**任务要求:**
请原样抄写记录中从含有“This screenshot has”的那一行起直到记录末尾的所有行，首尾两行都包括在内，答案中不要放入图片。
_ _ _ _ _ _ _
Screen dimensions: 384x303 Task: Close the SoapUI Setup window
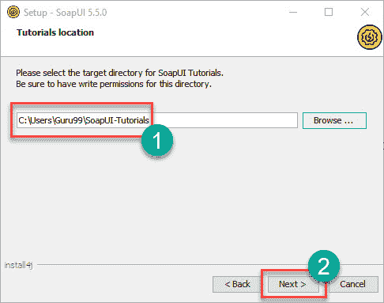coord(365,12)
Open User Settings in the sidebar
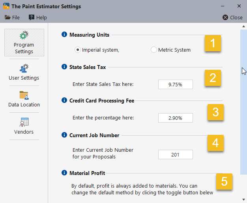The image size is (247, 203). (24, 72)
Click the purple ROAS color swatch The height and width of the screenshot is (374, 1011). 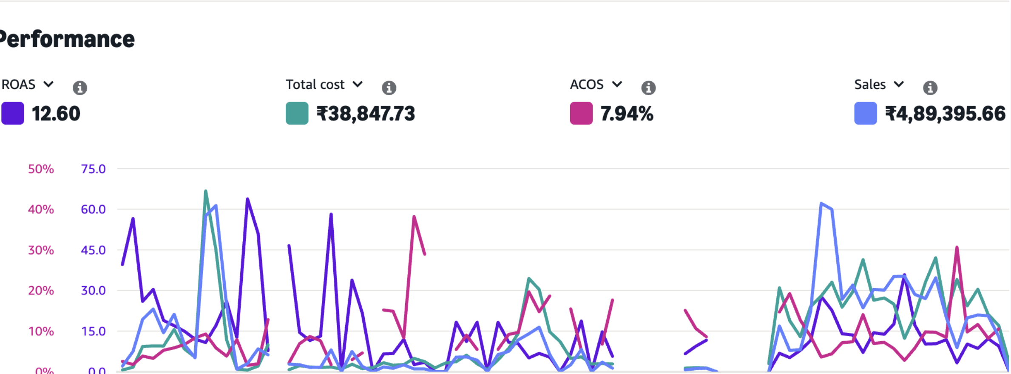click(x=13, y=113)
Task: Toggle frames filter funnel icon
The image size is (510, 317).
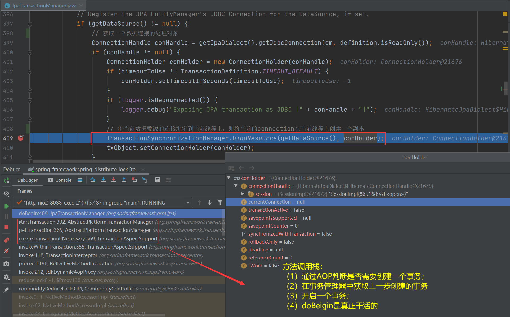Action: [x=220, y=203]
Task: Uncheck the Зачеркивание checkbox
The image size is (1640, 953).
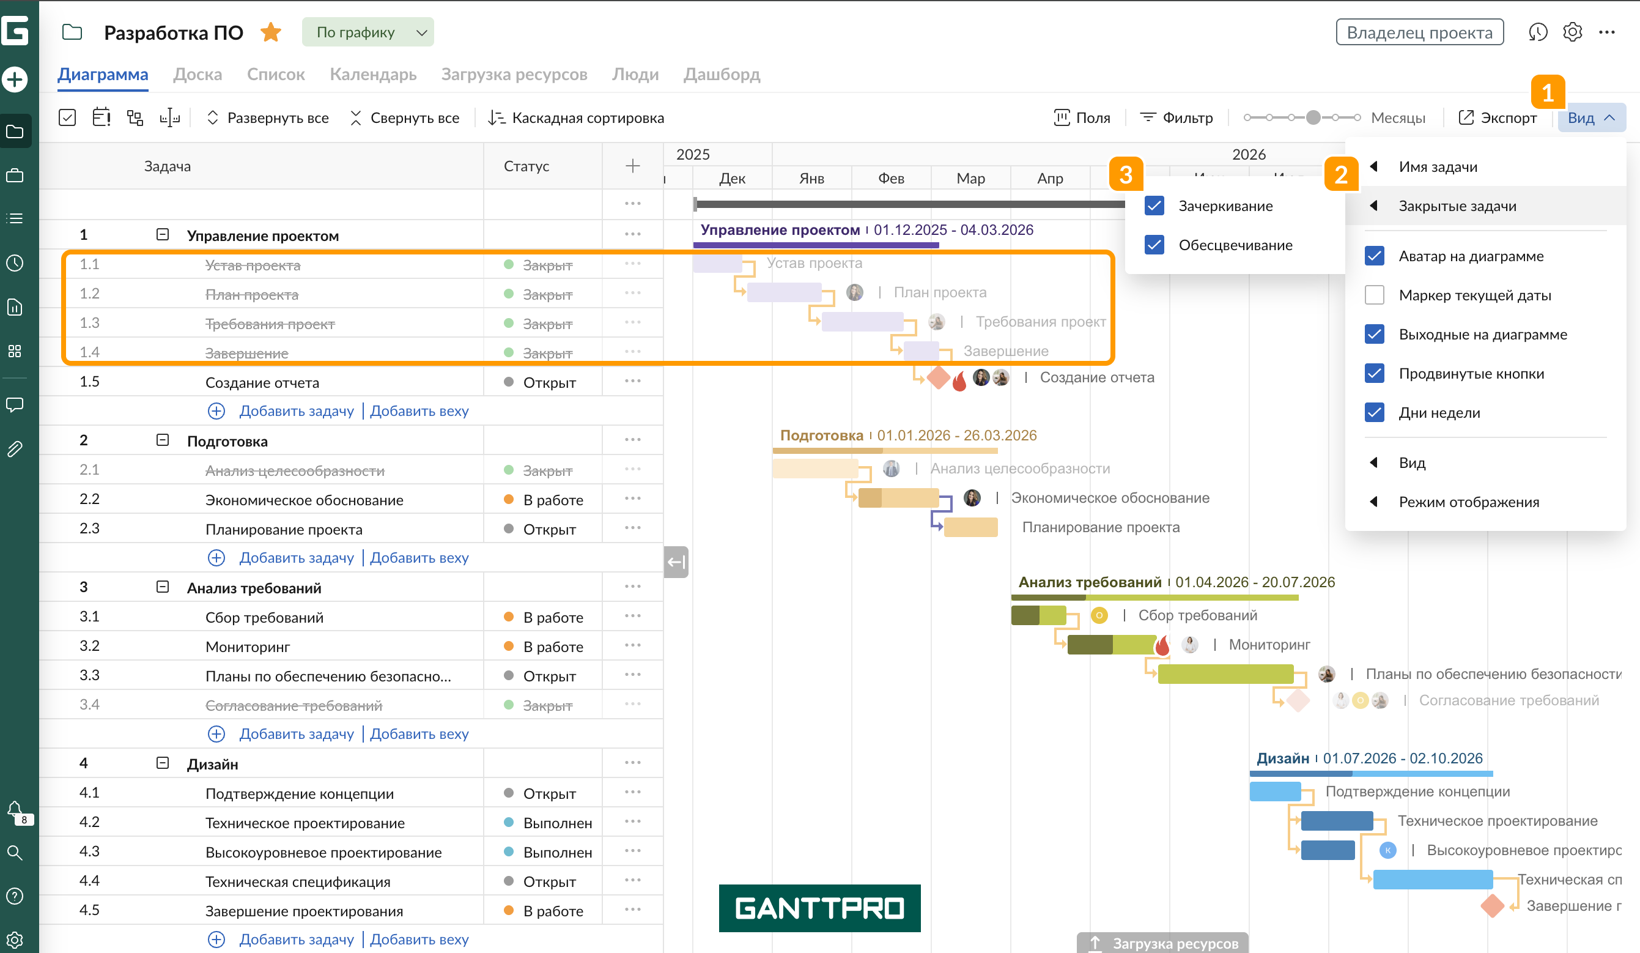Action: point(1154,206)
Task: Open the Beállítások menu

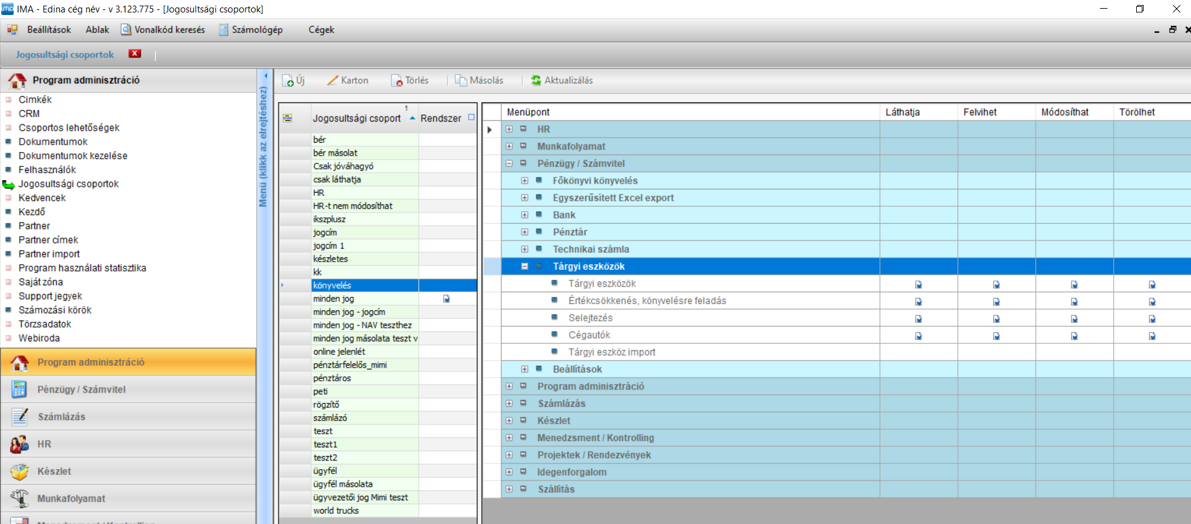Action: tap(49, 30)
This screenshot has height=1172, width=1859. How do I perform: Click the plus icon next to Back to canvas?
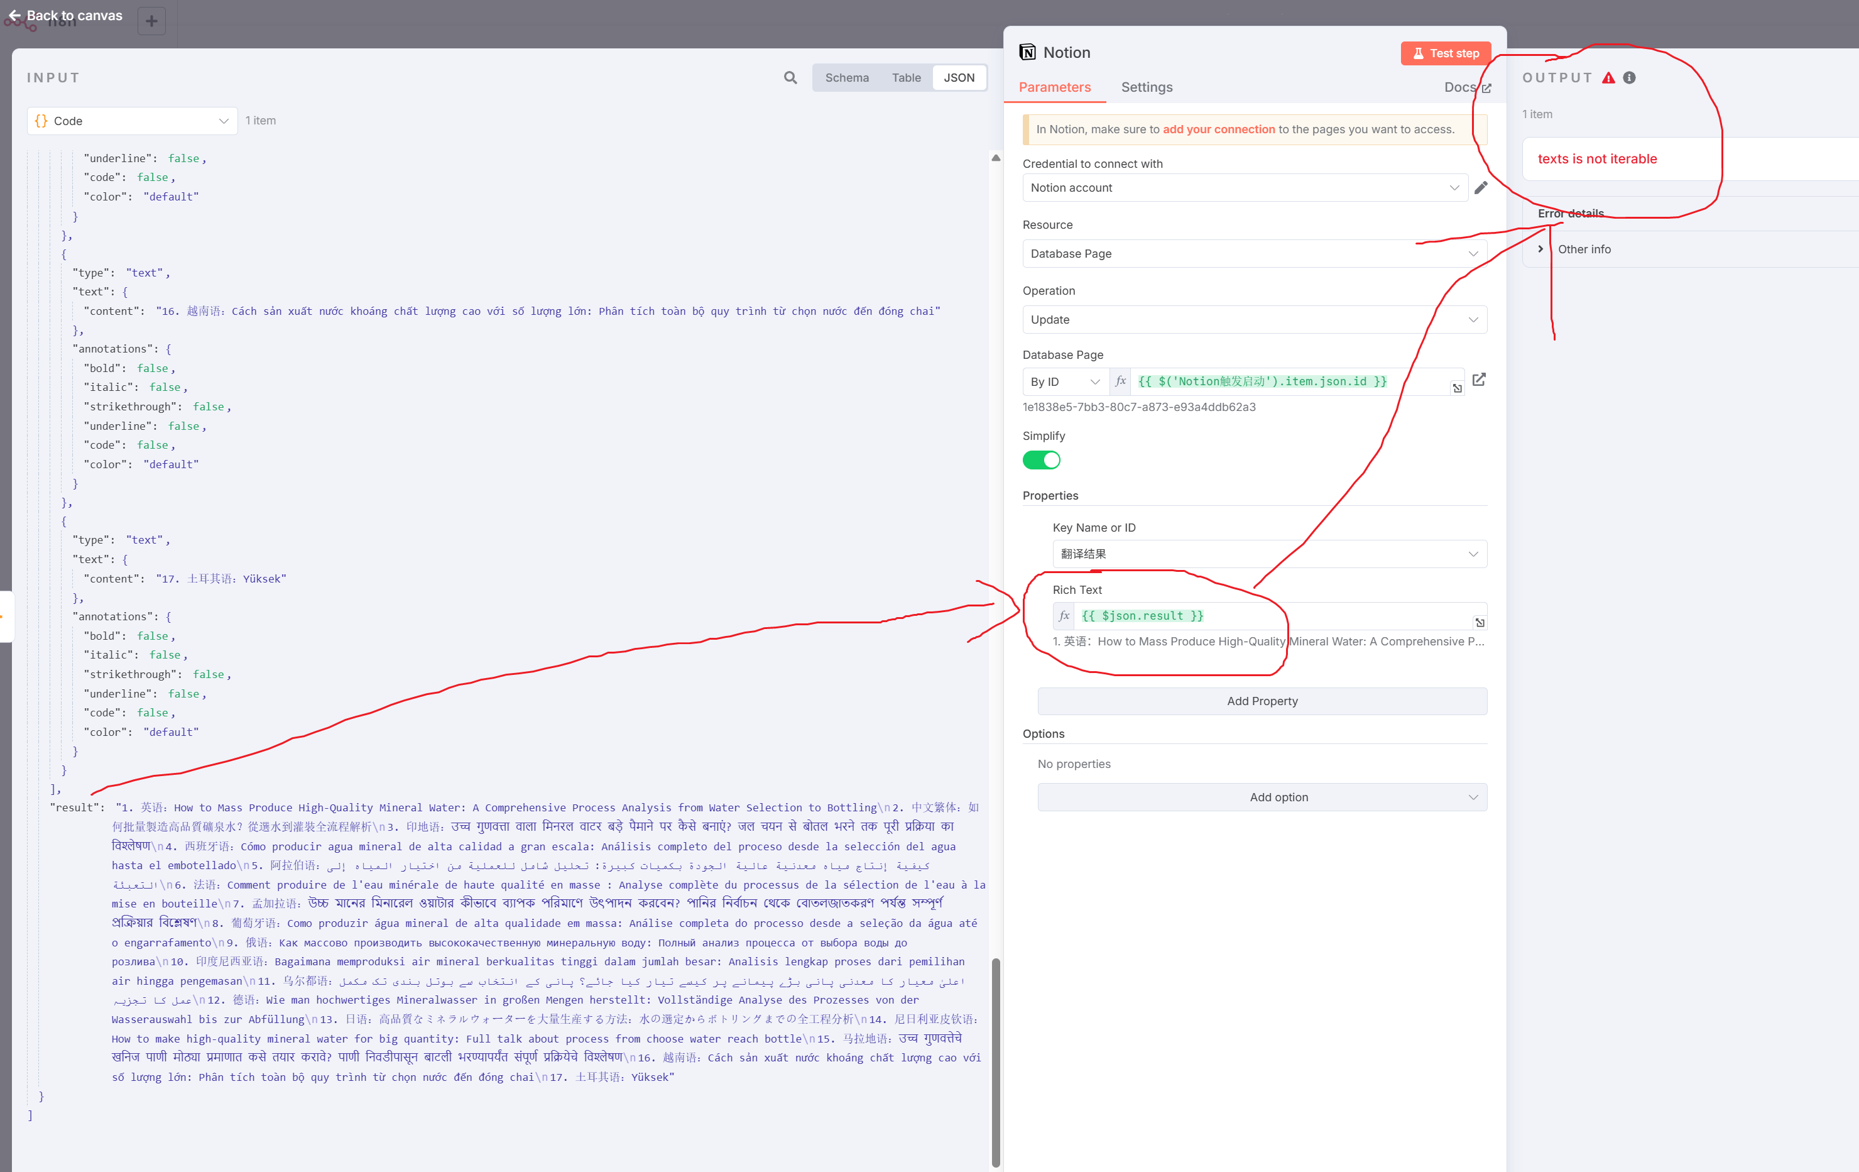coord(151,21)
_ _ _ _ _ _ _
**预期输出:**
This screenshot has height=1172, width=1859. How do I perform: Click the plus icon next to Back to canvas?
coord(151,21)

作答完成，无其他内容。